Tief im Schwarzgeld-Strudel

Die von Gerster geschaffene Zürcher Aussenstelle der Bank agierte ohne Hemmungen, sie nahm steu­erflüch­tige US-Kunden der UBS selbst dann noch dankbar auf, als die US-Steuerbehörden die UBS bereits ins Visier genommen hatten. Die BKB war tief in den Schwarzgeld-Strudel geraten.
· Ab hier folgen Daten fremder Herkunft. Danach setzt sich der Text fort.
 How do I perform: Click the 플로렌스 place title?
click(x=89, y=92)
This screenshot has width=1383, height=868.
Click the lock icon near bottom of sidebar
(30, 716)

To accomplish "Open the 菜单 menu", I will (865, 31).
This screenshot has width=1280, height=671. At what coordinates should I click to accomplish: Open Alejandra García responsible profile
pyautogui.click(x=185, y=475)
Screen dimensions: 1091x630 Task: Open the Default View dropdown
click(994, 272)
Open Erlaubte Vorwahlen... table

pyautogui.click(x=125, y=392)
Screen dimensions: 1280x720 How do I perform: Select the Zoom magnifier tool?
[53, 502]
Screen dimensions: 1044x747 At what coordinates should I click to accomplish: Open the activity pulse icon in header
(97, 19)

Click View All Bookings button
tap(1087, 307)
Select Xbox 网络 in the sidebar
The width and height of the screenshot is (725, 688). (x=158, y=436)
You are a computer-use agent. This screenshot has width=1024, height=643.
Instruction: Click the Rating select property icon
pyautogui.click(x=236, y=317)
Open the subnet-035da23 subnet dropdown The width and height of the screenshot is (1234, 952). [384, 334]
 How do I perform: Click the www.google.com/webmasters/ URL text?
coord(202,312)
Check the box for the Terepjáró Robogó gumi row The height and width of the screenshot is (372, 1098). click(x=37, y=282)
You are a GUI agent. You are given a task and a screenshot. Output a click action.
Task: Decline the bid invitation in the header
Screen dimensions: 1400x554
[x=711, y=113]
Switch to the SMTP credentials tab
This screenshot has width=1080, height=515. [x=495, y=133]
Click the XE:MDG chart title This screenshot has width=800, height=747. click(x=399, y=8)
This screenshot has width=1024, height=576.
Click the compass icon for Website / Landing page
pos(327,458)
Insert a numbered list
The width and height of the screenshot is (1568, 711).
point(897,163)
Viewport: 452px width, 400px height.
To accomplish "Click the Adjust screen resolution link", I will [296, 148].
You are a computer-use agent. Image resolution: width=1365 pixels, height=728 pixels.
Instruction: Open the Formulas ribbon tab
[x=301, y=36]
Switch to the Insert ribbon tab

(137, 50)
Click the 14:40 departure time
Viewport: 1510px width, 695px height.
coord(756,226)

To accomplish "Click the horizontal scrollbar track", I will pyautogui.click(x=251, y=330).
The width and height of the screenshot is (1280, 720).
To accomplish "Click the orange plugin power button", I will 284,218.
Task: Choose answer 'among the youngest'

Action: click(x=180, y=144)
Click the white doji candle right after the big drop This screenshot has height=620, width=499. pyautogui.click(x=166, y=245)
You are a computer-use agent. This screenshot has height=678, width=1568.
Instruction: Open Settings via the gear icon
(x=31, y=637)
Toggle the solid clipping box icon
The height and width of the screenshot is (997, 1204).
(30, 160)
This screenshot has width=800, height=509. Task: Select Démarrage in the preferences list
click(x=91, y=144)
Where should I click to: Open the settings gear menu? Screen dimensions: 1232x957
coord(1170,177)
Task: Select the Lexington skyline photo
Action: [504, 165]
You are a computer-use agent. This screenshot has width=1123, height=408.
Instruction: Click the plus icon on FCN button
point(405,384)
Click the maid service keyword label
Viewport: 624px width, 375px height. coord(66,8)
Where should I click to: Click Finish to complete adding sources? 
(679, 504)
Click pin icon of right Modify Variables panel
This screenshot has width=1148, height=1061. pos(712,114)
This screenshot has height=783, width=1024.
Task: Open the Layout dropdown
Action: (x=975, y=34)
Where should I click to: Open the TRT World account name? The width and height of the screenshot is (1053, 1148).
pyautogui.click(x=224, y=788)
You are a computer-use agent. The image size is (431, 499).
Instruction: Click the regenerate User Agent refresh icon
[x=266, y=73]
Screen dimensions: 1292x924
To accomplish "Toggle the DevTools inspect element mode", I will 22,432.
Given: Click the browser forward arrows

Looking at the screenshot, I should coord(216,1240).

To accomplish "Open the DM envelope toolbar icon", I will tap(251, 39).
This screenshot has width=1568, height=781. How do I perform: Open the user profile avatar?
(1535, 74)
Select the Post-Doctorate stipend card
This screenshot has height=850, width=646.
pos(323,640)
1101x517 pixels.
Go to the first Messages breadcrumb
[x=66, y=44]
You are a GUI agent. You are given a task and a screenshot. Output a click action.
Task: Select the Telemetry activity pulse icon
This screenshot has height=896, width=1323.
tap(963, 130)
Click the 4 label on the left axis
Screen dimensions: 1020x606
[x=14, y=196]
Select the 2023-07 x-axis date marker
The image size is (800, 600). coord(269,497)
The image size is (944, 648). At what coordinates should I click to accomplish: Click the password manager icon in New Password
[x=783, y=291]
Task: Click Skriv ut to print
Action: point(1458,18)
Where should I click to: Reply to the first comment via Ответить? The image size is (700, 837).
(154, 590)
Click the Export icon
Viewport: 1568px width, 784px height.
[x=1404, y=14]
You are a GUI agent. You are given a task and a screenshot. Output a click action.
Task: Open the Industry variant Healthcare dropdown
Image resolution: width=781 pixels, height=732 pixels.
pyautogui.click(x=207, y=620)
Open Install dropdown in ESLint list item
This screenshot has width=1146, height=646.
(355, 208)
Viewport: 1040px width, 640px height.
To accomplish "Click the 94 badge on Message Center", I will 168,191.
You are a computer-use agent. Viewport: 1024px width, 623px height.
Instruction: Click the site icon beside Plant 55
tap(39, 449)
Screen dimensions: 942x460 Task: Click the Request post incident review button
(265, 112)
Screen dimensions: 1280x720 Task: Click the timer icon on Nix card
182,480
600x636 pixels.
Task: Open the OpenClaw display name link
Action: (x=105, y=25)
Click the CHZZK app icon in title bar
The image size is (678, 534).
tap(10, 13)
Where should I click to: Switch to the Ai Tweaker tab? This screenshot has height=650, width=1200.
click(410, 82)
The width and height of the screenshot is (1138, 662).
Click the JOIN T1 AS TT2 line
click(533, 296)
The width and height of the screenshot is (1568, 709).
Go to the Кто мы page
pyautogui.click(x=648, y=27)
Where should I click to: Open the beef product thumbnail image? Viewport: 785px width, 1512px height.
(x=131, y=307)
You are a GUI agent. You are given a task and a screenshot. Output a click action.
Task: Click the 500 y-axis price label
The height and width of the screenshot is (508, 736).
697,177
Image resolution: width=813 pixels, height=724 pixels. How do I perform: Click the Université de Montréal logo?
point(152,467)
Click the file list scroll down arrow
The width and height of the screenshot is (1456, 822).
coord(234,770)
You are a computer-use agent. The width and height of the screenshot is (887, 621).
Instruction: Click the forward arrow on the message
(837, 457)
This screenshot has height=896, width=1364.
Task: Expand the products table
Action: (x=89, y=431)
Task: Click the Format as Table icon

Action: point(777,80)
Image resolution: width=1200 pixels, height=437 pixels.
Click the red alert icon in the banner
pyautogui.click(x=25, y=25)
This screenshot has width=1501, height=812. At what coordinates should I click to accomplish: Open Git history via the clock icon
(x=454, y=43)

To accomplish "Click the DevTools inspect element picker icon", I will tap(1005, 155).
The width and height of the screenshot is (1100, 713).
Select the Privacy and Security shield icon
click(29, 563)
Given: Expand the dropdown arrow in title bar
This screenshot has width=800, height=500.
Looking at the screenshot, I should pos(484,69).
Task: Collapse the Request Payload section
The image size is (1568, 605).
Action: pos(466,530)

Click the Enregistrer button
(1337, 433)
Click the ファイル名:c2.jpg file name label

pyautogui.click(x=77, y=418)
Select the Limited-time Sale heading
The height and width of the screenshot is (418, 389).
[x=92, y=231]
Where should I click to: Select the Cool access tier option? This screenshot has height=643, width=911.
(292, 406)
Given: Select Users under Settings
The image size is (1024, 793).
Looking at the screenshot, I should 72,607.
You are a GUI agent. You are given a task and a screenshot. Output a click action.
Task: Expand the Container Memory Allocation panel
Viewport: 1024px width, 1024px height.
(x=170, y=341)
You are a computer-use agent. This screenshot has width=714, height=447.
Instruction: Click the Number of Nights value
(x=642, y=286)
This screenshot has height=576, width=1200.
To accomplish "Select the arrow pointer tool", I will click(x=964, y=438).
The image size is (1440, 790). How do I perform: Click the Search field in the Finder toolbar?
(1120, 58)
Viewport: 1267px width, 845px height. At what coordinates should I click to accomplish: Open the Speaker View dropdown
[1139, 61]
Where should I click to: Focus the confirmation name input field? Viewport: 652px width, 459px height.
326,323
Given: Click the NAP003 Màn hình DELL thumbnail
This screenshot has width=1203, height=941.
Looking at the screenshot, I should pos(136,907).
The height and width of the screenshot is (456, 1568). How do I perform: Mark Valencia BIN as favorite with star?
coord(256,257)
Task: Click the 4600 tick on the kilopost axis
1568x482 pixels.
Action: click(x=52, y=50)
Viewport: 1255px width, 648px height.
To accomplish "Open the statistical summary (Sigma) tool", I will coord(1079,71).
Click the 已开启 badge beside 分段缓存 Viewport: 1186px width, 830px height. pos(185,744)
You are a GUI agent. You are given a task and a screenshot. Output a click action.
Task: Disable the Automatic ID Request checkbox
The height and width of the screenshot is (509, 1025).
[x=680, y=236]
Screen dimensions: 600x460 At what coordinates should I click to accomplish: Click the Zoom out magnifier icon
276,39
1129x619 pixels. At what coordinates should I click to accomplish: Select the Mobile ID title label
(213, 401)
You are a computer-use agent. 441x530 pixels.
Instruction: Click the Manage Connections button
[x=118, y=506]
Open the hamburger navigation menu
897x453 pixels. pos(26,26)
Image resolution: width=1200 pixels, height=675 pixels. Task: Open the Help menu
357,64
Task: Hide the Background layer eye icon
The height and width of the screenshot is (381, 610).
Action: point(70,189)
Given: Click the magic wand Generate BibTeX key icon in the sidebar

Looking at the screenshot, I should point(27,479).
Sie schlittert wohl nur knapp an einer Klage vorbei, die Verhandlungen mit den US-Behörden laufen noch.

Der Zürcher Ableger wurde ab­gestraft, mehrere Mitarbeiter, darunter der Leiter, mussten gehen. Doch Albrecht musste mehr tun, um die ­eigene Klientel und die Basler Politik davon zu überzeugen, dass nun eine neue Mentalität herrscht. Und er musste es den USA so schwer wie möglich ­machen, die BKB als besonders ruchlose Bank ins Zentrum ihrer Kam­pagne gegen den Schweizer Finanzplatz zu rücken.

Die US-Kunden wurden im Eiltempo aus der Bank geworfen, das Private Banking seit 2011 umgebaut. Die Bank will sich neu entwerfen, damit keiner mehr lacht, wenn er den BKB-Slogan «fair banking» sieht.

Verheerende Fehler

Matter passte nicht in diese Erneuerung. Er war noch von SP-Mann Willi Gerster auf den Chefsessel befördert worden, und er hatte verheerende Fehler begangen, hatte den ­Zürchern freie Hand gelassen, solange die Rendite stimmte und die Bank wuchs. Der zwar unangenehme, aber vergleichsweise unbedrohliche ASE-Skandal bot Albrecht nun die Gelegenheit, Matter zum Rücktritt zu bewegen, ohne die politischen Risiken ein­zu­gehen, die ein Abgang wegen der US-Affäre in sich geborgen hätte.

Einen nicht unbedeutenden Nebeneffekt hatte die Entscheidung auch: Damit dürfte Albrecht seine Wiederwahl als Bankratspräsident gesichert haben.